*** Data section
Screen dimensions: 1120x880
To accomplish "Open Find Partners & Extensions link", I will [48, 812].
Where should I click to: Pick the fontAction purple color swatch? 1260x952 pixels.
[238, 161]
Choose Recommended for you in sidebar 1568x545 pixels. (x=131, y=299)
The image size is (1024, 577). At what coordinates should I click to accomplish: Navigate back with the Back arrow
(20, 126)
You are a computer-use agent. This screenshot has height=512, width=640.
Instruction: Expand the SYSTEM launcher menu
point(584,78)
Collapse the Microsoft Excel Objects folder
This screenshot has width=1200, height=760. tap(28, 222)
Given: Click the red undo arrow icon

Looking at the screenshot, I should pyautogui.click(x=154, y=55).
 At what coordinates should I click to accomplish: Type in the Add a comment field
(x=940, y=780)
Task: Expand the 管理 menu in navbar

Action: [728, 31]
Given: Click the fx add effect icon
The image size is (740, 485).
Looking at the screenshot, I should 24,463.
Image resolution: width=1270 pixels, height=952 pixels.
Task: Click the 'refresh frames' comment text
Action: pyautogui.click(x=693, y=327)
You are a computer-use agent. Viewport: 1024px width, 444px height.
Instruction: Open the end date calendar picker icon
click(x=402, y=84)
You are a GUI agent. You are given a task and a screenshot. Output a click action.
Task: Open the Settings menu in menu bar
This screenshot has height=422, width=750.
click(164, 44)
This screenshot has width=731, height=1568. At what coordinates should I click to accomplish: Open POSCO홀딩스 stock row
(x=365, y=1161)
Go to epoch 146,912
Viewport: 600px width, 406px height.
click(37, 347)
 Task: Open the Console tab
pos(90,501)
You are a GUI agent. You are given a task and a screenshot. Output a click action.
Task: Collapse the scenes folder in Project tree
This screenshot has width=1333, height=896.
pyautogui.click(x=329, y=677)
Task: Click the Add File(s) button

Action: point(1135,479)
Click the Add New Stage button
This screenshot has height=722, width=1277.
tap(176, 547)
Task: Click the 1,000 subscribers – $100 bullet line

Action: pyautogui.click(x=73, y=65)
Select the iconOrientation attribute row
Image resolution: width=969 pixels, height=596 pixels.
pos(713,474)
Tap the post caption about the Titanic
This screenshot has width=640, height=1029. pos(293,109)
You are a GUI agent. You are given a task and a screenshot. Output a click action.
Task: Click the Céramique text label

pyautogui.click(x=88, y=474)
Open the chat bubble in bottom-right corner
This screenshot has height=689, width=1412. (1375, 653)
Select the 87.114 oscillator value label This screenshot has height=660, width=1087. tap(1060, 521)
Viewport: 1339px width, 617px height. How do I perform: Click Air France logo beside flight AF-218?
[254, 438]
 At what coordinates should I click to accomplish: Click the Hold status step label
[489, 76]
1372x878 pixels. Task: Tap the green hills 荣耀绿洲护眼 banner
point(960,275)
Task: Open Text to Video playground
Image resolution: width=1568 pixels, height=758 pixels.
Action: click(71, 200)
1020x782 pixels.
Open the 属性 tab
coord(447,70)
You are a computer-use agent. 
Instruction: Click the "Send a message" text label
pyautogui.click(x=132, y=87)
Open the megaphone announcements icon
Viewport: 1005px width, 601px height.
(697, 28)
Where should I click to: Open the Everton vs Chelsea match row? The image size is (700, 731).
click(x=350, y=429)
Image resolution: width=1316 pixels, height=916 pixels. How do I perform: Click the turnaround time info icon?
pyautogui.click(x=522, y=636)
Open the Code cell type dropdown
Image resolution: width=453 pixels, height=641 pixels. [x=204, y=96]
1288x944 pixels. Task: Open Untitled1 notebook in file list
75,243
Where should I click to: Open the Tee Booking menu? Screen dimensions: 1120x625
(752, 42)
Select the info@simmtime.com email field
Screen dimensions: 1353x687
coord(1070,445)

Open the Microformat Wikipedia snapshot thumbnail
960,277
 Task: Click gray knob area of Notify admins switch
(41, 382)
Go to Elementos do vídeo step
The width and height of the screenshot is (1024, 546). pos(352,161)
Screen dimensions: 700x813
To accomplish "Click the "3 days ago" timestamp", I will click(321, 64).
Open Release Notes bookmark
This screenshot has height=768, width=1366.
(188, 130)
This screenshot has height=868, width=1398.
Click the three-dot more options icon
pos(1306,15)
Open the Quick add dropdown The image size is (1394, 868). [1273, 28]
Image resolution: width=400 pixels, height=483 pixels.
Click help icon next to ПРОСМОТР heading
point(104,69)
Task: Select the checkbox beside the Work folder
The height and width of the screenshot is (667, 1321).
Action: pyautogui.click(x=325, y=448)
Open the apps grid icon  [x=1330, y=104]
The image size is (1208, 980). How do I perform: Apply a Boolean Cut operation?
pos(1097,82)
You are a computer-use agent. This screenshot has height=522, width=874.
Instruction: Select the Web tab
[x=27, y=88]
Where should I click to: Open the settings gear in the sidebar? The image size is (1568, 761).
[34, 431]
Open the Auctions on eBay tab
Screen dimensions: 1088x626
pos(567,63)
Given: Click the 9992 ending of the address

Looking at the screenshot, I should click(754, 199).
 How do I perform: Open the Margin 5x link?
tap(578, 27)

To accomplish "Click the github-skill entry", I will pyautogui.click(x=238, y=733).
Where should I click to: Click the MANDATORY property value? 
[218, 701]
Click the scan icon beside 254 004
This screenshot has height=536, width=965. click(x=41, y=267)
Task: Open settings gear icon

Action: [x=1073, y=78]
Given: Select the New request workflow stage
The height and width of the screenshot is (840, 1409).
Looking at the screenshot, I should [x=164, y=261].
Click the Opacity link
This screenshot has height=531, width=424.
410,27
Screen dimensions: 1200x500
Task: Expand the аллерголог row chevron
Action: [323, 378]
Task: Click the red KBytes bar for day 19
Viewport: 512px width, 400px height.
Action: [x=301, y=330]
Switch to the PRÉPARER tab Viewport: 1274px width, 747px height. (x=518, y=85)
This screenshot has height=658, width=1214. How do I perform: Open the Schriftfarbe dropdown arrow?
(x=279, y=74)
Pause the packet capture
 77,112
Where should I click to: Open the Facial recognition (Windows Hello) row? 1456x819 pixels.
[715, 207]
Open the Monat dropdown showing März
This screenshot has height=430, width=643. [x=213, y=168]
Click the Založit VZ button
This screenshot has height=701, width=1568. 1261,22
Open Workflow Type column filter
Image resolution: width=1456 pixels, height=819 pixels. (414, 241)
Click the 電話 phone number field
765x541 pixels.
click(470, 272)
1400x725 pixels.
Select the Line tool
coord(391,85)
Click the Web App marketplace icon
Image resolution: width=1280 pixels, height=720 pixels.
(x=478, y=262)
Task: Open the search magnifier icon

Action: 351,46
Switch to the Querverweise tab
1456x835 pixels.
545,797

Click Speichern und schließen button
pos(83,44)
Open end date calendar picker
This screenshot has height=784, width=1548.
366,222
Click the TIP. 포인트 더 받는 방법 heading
******
Problem to solve: Lay out these records as a numbered list, leaving out blank lines.

Finished answer:
1. Screen dimensions: 1120x880
2. To accomplish "Open Find Partners & Extensions link", I will [48, 812].
3. Where should I click to: Pick the fontAction purple color swatch? 1260x952 pixels.
4. [238, 161]
5. Choose Recommended for you in sidebar 1568x545 pixels. (x=131, y=299)
6. The image size is (1024, 577). At what coordinates should I click to accomplish: Navigate back with the Back arrow
7. (20, 126)
8. You are a computer-use agent. This screenshot has height=512, width=640.
9. Instruction: Expand the SYSTEM launcher menu
10. point(584,78)
11. Collapse the Microsoft Excel Objects folder
12. This screenshot has width=1200, height=760. tap(28, 222)
13. Given: Click the red undo arrow icon
14. Looking at the screenshot, I should pyautogui.click(x=154, y=55).
15.  At what coordinates should I click to accomplish: Type in the Add a comment field
16. (x=940, y=780)
17. Task: Expand the 管理 menu in navbar
18. Action: [728, 31]
19. Given: Click the fx add effect icon
20. The image size is (740, 485).
21. Looking at the screenshot, I should 24,463.
22. Image resolution: width=1270 pixels, height=952 pixels.
23. Task: Click the 'refresh frames' comment text
24. Action: pyautogui.click(x=693, y=327)
25. You are a computer-use agent. Viewport: 1024px width, 444px height.
26. Instruction: Open the end date calendar picker icon
27. click(x=402, y=84)
28. You are a GUI agent. You are given a task and a screenshot. Output a click action.
29. Task: Open the Settings menu in menu bar
30. This screenshot has height=422, width=750.
31. click(164, 44)
32. This screenshot has width=731, height=1568. At what coordinates should I click to accomplish: Open POSCO홀딩스 stock row
33. (x=365, y=1161)
34. Go to epoch 146,912
35. Viewport: 600px width, 406px height.
36. click(37, 347)
37.  Task: Open the Console tab
38. pos(90,501)
39. You are a GUI agent. You are given a task and a screenshot. Output a click action.
40. Task: Collapse the scenes folder in Project tree
41. This screenshot has width=1333, height=896.
42. pyautogui.click(x=329, y=677)
43. Task: Click the Add File(s) button
44. Action: point(1135,479)
45. Click the Add New Stage button
46. This screenshot has height=722, width=1277.
47. tap(176, 547)
48. Task: Click the 1,000 subscribers – $100 bullet line
49. Action: pyautogui.click(x=73, y=65)
50. Select the iconOrientation attribute row
51. Image resolution: width=969 pixels, height=596 pixels.
52. pos(713,474)
53. Tap the post caption about the Titanic
54. This screenshot has width=640, height=1029. pos(293,109)
55. You are a GUI agent. You are given a task and a screenshot. Output a click action.
56. Task: Click the Céramique text label
57. pyautogui.click(x=88, y=474)
58. Open the chat bubble in bottom-right corner
59. This screenshot has height=689, width=1412. (1375, 653)
60. Select the 87.114 oscillator value label This screenshot has height=660, width=1087. tap(1060, 521)
61. Viewport: 1339px width, 617px height. How do I perform: Click Air France logo beside flight AF-218?
62. [254, 438]
63.  At what coordinates should I click to accomplish: Click the Hold status step label
64. [489, 76]
65. 1372x878 pixels. Task: Tap the green hills 荣耀绿洲护眼 banner
66. point(960,275)
67. Task: Open Text to Video playground
68. Image resolution: width=1568 pixels, height=758 pixels.
69. Action: click(71, 200)
70. 1020x782 pixels.
71. Open the 属性 tab
72. coord(447,70)
73. You are a computer-use agent. 
74. Instruction: Click the "Send a message" text label
75. pyautogui.click(x=132, y=87)
76. Open the megaphone announcements icon
77. Viewport: 1005px width, 601px height.
78. (697, 28)
79. Where should I click to: Open the Everton vs Chelsea match row? The image size is (700, 731).
80. click(x=350, y=429)
81. Image resolution: width=1316 pixels, height=916 pixels. How do I perform: Click the turnaround time info icon?
82. pyautogui.click(x=522, y=636)
83. Open the Code cell type dropdown
84. Image resolution: width=453 pixels, height=641 pixels. [x=204, y=96]
85. 1288x944 pixels. Task: Open Untitled1 notebook in file list
86. 75,243
87. Where should I click to: Open the Tee Booking menu? Screen dimensions: 1120x625
88. (752, 42)
89. Select the info@simmtime.com email field
90. Screen dimensions: 1353x687
91. coord(1070,445)
92. Open the Microformat Wikipedia snapshot thumbnail
93. 960,277
94.  Task: Click gray knob area of Notify admins switch
95. (41, 382)
96. Go to Elementos do vídeo step
97. The width and height of the screenshot is (1024, 546). pos(352,161)
98. Screen dimensions: 700x813
99. To accomplish "Click the "3 days ago" timestamp", I will click(321, 64).
100. Open Release Notes bookmark
101. This screenshot has height=768, width=1366.
102. (188, 130)
103. This screenshot has height=868, width=1398.
104. Click the three-dot more options icon
105. pos(1306,15)
106. Open the Quick add dropdown The image size is (1394, 868). [1273, 28]
107. Image resolution: width=400 pixels, height=483 pixels.
108. Click help icon next to ПРОСМОТР heading
109. point(104,69)
110. Task: Select the checkbox beside the Work folder
111. The height and width of the screenshot is (667, 1321).
112. Action: pyautogui.click(x=325, y=448)
113. Open the apps grid icon  [x=1330, y=104]
114. The image size is (1208, 980). How do I perform: Apply a Boolean Cut operation?
115. pos(1097,82)
116. You are a computer-use agent. This screenshot has height=522, width=874.
117. Instruction: Select the Web tab
118. [x=27, y=88]
119. Where should I click to: Open the settings gear in the sidebar? The image size is (1568, 761).
120. [34, 431]
121. Open the Auctions on eBay tab
122. Screen dimensions: 1088x626
123. pos(567,63)
124. Given: Click the 9992 ending of the address
125. Looking at the screenshot, I should click(754, 199).
126.  How do I perform: Open the Margin 5x link?
127. tap(578, 27)
128. To accomplish "Click the github-skill entry", I will pyautogui.click(x=238, y=733).
129. Where should I click to: Click the MANDATORY property value? 
130. [218, 701]
131. Click the scan icon beside 254 004
132. This screenshot has height=536, width=965. click(x=41, y=267)
133. Task: Open settings gear icon
134. Action: [x=1073, y=78]
135. Given: Select the New request workflow stage
136. The height and width of the screenshot is (840, 1409).
137. Looking at the screenshot, I should [x=164, y=261].
138. Click the Opacity link
139. This screenshot has height=531, width=424.
140. 410,27
141. Screen dimensions: 1200x500
142. Task: Expand the аллерголог row chevron
143. Action: [323, 378]
144. Task: Click the red KBytes bar for day 19
145. Viewport: 512px width, 400px height.
146. Action: [x=301, y=330]
147. Switch to the PRÉPARER tab Viewport: 1274px width, 747px height. (x=518, y=85)
148. This screenshot has height=658, width=1214. How do I perform: Open the Schriftfarbe dropdown arrow?
149. (x=279, y=74)
150. Pause the packet capture
151.  77,112
152. Where should I click to: Open the Facial recognition (Windows Hello) row? 1456x819 pixels.
153. [715, 207]
154. Open the Monat dropdown showing März
155. This screenshot has height=430, width=643. [x=213, y=168]
156. Click the Založit VZ button
157. This screenshot has height=701, width=1568. 1261,22
158. Open Workflow Type column filter
159. Image resolution: width=1456 pixels, height=819 pixels. (414, 241)
160. Click the 電話 phone number field
161. 765x541 pixels.
162. click(470, 272)
163. 1400x725 pixels.
164. Select the Line tool
165. coord(391,85)
166. Click the Web App marketplace icon
167. Image resolution: width=1280 pixels, height=720 pixels.
168. (x=478, y=262)
169. Task: Open the search magnifier icon
170. Action: 351,46
171. Switch to the Querverweise tab
172. 1456x835 pixels.
173. 545,797
174. Click Speichern und schließen button
175. pos(83,44)
176. Open end date calendar picker
177. This screenshot has height=784, width=1548.
178. 366,222
179. Click the TIP. 포인트 더 받는 방법 heading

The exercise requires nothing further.